May 25, 2012 in City

Nightmare rerun: Family’s second child diagnosed with cancer first child had just beaten

By The Spokesman-Review
 

The Cumbie family – clockwise from upper left, Jenny Cumbie, Brian Cumbie, Anna and Madeline – have seen their share of hospital rooms as the girls each fought leukemia.
(Full-size photo)(All photos)

How to help

To help the Cumbie family, visit www.giveforward.com/ supportthecumbiefamily.

• Anna and Madeline were selected for the Pilot for a Day Program at Fairchild Air Force Base. Each year, Make-A-Wish Foundation has the option of choosing children to participate. On Wednesday, Madeline and Anna will each receive a personalized flight suit, get to fly a flight simulator, receive a tour of the Survival School, tour a KC-135 airplane and have lunch with the crew.

Jenny Cumbie has become an unwitting human encyclopedia of medicine.

Her daughters, Anna, 8, and Madeline, 5, have both battled leukemia. Anna was 2 when she was diagnosed; Madeline was 3.

“I can date any family photo based off of how much hair my kids do or do not have,” Cumbie said.

When Anna was diagnosed, “I went through two or three days of just complete shock,” she said. “And then it just kind of went to disbelief, denial. When Maddie was diagnosed, I think I skipped the denial and went straight to anger. How did this happen again? We all were just pissed.” Cumbie sat in the Spokane home that she shares with her husband, Brian, and her girls, and rattled off medical terms and easily recited dates seared in her memory.

March 2, 2007: Anna is diagnosed.

May 9, 2009: Anna completes treatment.

April 29, 2010: Madeline is diagnosed.

“We actually spent Anna’s first-year anniversary post-treatment in the hospital,” Cumbie said. “We didn’t even get a whole year off chemotherapy when Madeline got sick. I just remember thinking, Oh my God, how am I going to do this?”

Having two children with cancer is highly uncommon, said Dr. Judy Felgenhauer, who treated both girls.

“It’s very, very rare,” Felgenhauer said. “There is some suspicion that this is genetic. We think that environmental issues have less of an impact on children just because they haven’t had a chance to be exposed to much.”

If it is genetic, the girls, who have standard-risk acute lymphoblastic leukemia, could have a higher risk of relapsing or getting other types of cancer in the future, Felgenhauer said.

However, she said, “Their prognosis is excellent: probably more than a 90 percent chance of cure.”

The family has spent most of the past five years in and out of Providence Sacred Heart Medical Center, enduring a grueling regimen of spinal taps, bone marrow biopsies, sedation, infections and the sickness caused by a cocktail of chemo drugs.

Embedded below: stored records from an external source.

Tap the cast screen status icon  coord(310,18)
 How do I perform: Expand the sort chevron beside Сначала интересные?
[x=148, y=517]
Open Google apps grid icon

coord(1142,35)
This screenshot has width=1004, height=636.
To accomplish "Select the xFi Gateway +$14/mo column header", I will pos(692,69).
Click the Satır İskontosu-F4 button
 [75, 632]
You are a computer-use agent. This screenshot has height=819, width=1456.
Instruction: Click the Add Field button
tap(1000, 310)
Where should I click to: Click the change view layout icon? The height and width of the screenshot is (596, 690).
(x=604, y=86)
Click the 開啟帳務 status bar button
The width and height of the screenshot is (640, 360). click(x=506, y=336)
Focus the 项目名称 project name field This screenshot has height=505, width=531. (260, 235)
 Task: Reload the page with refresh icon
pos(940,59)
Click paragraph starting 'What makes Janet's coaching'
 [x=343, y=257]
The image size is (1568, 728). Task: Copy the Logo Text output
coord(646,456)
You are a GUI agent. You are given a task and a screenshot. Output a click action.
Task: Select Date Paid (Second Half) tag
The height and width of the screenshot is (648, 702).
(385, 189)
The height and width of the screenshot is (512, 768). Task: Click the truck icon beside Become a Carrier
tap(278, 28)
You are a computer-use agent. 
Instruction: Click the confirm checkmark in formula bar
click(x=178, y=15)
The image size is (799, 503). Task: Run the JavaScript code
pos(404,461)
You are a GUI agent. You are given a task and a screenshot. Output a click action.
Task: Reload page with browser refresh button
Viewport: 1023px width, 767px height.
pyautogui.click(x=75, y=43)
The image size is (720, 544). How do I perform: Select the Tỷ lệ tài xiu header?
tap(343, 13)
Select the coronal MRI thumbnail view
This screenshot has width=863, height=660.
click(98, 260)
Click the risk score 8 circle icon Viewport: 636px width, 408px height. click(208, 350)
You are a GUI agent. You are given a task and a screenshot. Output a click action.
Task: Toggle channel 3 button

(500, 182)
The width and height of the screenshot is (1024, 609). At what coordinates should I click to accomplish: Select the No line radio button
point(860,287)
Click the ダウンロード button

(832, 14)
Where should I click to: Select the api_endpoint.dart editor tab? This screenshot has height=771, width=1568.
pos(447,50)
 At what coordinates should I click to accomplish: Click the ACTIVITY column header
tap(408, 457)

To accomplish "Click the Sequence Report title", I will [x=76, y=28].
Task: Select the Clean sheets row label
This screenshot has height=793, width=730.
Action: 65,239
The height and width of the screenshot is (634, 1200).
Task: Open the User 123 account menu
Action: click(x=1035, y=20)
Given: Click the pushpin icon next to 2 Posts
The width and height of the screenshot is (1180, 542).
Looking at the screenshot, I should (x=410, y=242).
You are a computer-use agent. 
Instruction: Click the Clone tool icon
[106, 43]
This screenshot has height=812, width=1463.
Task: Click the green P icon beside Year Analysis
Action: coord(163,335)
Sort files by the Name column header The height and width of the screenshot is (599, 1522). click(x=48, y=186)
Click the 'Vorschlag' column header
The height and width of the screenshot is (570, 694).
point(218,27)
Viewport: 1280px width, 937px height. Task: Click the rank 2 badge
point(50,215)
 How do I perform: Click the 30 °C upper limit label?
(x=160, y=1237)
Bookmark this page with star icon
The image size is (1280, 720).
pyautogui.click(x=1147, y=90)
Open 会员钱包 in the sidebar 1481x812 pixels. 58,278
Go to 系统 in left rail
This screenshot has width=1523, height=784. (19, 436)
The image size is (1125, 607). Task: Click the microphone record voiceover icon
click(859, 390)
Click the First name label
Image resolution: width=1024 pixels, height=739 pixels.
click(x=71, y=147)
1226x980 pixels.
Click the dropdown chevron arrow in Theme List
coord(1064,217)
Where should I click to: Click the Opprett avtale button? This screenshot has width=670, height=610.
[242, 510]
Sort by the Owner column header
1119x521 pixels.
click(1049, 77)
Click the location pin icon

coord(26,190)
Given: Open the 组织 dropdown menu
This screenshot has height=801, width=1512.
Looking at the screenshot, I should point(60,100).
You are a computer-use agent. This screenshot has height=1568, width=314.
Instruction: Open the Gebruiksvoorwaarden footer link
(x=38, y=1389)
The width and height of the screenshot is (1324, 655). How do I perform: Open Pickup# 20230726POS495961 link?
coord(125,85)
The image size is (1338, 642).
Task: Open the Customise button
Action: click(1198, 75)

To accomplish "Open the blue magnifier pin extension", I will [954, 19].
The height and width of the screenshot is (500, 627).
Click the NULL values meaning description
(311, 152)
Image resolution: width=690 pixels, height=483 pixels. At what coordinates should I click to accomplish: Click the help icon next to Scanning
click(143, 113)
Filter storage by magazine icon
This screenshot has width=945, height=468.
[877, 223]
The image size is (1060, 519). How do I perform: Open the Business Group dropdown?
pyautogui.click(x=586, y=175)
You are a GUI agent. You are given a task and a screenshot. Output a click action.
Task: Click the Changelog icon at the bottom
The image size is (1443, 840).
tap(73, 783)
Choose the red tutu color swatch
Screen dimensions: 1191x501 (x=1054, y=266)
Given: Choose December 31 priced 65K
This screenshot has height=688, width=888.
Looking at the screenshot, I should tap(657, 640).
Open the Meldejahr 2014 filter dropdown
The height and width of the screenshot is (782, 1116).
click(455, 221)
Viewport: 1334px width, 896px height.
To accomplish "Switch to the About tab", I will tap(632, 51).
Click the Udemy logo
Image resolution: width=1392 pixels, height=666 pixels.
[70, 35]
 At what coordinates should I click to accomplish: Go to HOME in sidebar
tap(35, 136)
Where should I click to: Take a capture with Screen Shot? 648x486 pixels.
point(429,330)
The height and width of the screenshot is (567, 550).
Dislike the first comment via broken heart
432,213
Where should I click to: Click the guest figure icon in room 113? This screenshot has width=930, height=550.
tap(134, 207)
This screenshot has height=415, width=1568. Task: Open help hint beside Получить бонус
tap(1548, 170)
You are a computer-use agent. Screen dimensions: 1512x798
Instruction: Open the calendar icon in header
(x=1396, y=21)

“It wasn’t the life I wanted for my children or my family,” Cumbie said. “The first diagnosis, you’re naive to what you’re about to endure. The second time, you know what this is.”

Chemo treatment can have lasting effects on children, Felgenhauer said, including school and learning difficulties, increased weight and some decreased coordination. However, she said, the majority of children treated for leukemia have minimal to no side effects.

Girls with this diagnosis typically undergo about 2 1/2 years of chemo, while boys undergo about 3 1/2 years. The first four treatment phases, which last about six months, are the most intense, causing hair to fall out.

Several chemo drugs are given orally, intravenously and through the cerebral spinal fluid. Steroids also are part of the treatment. After that, the patient begins the longest phase: maintenance treatment. Madeline is doing that now.

“They’re like most children, in that they’re very resilient,” Felgenhauer said. “As a child, you sort of adjust to whatever’s around you. That becomes normal. They don’t have the expectations that we do.”

A second home

At a recent chemo appointment, Madeline underwent a checkup as a nurse wielded a massive binder containing her medical charts, a lengthy chronicle of the girl’s battle. It was just a couple days before Madeline’s birthday, and the hospital staff wrapped presents in pink and sang her “Happy Birthday.”

“I think that’s the first time I’ve sang ‘Happy Birthday’ without crying,” Jenny Cumbie said in the small exam room, dabbing at her eyes. “Each milestone just has such huge meaning, because you don’t … really know how much time they have. Birthdays, first day of school.”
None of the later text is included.